The 27 Club

The 27 Club_editorialSome of the most talented musical performers of the rock and roll era were dying to get into The 27 Club, literally. Tragic ends due to drink, drugs or suicide at the tender age of 27 earned membership for Janis Joplin, Jimmy Hendrix, James Morrison, Kurt Cobain, and most recently Amy Winehouse.

For a short season, the Butterfly Club aims to become The 27 Club, which, according to its press release, will be “…a whiskey-filled den where the lives, deaths, interviews and most crucially, the songs of some of the finest musical names of the 20th century are being brought back to life.”

Unfortunately, this kind of spiel sets up expectations – such as by promising a “smoked [sic] filled sleazy dive bar where lights are dim” – that it doesn’t deliver on. The 27 Club does offer around an hour of interpretations of the songs of its members, but it’s a long way from rock n’ roll with rough edges. Disappointingly, it was all a bit tame.

It’s entirely reasonable that our performers, Zack Anthony Curran (Blood Brothers), Keane Fletcher (The Ten Tenors) and Andrew Kroenert (Show Boat), would seek to reinterpret, rather than reproduce songs of The 27 Club. The show got off to a solid start with our vocalists harmonizing in Joplin’s Mercedes Benz (co-written with poets Michael McClure and Bob Neuwirth), which I’ve just learned was recorded in one take only two days before her death. This would seem to be a pertinent detail for the show, although despite the promises, we weren’t given too much about the lives of the 27 Club members.

There were some snippets of interest, such as an account of a meeting between Joplin and Morrison, and a revelation of Cobain’s ongoing stomach problems causing him to misuse painkillers. Often though, we were given the “what” of a demise rather than the “why”. And given the limited information offered, the device of having three people giving news accounts at once for an incomprehensible result was a loathsome misuse of time.
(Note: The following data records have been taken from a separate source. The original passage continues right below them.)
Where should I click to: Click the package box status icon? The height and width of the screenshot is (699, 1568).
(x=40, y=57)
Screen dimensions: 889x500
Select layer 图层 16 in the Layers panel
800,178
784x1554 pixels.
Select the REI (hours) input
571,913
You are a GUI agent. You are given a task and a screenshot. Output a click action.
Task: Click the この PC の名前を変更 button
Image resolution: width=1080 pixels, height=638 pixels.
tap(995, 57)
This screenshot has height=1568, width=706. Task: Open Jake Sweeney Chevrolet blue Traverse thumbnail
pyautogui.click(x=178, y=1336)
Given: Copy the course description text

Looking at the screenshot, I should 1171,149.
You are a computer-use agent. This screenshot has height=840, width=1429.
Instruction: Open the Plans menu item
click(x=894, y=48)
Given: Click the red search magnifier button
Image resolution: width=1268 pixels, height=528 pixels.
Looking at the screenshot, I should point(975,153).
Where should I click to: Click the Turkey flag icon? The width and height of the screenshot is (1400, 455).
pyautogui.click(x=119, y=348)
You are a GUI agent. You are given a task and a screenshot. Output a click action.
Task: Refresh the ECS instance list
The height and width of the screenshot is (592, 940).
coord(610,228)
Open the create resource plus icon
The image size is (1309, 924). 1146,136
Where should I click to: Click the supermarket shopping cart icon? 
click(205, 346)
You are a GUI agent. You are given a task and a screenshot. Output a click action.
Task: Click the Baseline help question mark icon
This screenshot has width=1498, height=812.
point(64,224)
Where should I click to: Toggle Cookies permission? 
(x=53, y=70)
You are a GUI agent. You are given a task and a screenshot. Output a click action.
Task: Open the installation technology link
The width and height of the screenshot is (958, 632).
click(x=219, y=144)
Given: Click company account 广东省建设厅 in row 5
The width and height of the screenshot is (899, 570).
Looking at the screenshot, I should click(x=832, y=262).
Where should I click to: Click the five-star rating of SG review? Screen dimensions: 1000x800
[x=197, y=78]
From a musical point of view, the success of those initial harmonies may have created a structural problem for the show. On stage we saw three men, two wearing black and red check flannelette shirts, two with the same trimmed beards, two in denim jackets, who often sang their solos in a similar range or style. Across the set of material, the night felt quite homogeneous, needing changes in sound or mood to vary proceedings and keep my interest.

The vocals and accompaniment of synthesizer, piano and semi-acoustic guitar were all technically flawless, yet often lacked impact. In particular, renditions of Winehouse’s Back to Black and Hendrix’s All Along the Watchtower lacked the attitude or vitality that made the originals so memorable.

By the end I felt that – rather than being dangerous or sleazy – many of the versions could have come from angels sitting on fluffy white clouds, angels for whom notions such as betrayal or sorrow were weak and fading memories. The tinkering with the source material and polite delivery didn’t always please everyone in the house, as shown by the patchy applause offered at times.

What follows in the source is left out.